$\newcommand{\Z}{\mathbb Z}$
Question: Let $m$ and $n$ be positive integers. What are all the abelian groups $A$ such that there is a short exact sequence $0\to \mathbb Z/p^m\mathbb Z\to A\to \mathbb Z/p^n\mathbb Z\to 0$.
It is clear that any such abelian group $A$ has cardinality $p^{m+n}$. Thus by Fundamental Theore of Finitely Generated Abelian Groups we have $A\cong \Z/p^{k_1}\Z\oplus \cdots\oplus \Z/p^{k_r}\Z$ for some $k_1\leq \cdots \leq k_r$. Also, since $A$ contains a copy of $\Z/p^m\Z$, a cyclic group of order $p^m$, we must have $k_r\geq m$. I am unable to see what to do next.
Also, I am particularly interested in the solution given here in the form of Proposition 0.1 on pg 2. On the first line of the solution it uses a notion of "pull-back" which I do not understand. Can somebody shed some light on this solution?
The solution you reference is unnecessarily sophisticated...but at least it tells you the answer.
You have already found two properties that any such group $A$ must have:
1) $A$ has order $p^{m+n}$. In particular, it is a commutative $p$-group.

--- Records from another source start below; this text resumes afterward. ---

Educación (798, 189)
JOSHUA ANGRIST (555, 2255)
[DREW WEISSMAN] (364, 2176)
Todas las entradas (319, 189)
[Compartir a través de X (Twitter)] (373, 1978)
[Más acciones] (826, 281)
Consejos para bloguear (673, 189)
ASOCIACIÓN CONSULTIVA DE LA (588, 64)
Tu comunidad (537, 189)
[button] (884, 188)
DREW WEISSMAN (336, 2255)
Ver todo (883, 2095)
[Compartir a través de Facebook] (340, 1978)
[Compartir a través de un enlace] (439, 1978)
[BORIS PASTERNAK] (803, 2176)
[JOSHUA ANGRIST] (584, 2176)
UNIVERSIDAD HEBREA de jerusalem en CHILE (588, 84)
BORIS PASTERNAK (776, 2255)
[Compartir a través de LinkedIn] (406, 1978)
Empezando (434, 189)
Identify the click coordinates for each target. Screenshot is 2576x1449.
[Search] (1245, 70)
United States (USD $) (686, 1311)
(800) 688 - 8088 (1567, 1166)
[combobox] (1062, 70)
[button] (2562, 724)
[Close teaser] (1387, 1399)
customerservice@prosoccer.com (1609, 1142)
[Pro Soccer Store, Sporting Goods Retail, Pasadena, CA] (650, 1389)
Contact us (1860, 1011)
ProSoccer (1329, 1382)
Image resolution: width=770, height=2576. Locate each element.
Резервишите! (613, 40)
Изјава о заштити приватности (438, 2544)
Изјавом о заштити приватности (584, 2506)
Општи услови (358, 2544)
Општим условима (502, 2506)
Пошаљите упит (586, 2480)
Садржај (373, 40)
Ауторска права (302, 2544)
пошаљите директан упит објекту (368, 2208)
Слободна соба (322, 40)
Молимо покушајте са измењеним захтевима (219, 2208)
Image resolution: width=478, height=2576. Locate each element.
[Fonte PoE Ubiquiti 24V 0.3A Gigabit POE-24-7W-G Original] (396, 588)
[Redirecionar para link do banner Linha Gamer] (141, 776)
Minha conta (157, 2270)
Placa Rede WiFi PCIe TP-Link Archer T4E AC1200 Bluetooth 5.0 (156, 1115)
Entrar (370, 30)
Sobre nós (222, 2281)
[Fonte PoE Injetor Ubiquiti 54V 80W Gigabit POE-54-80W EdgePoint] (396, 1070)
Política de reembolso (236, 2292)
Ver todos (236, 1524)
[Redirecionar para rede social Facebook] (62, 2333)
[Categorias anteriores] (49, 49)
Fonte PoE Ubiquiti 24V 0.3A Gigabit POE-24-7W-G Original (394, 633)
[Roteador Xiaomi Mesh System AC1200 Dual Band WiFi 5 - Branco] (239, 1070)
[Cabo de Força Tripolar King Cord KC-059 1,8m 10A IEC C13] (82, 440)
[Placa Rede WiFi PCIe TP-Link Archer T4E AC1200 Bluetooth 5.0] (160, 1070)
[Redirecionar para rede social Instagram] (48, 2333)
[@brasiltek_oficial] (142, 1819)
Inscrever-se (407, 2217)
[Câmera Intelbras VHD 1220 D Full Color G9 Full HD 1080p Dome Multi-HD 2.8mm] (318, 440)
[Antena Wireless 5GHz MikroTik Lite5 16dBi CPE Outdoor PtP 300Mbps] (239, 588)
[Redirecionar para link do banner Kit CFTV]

2) $A$ has an element of order $p^m$.
You need one more property:
3) $A$ can be generated by two elements.
Thus in your appeal to the structure theorem for finitely generated abelian groups you know you can take $r \leq 2$. The two extreme cases are a cyclic group $\mathbb{Z}/p^{m+n}\mathbb{Z}$ and the group $\mathbb{Z}/p^m \mathbb{Z} \oplus \mathbb{Z}/p^n \mathbb{Z}$. You should be able to check that these groups and "everything in between" can actually occur.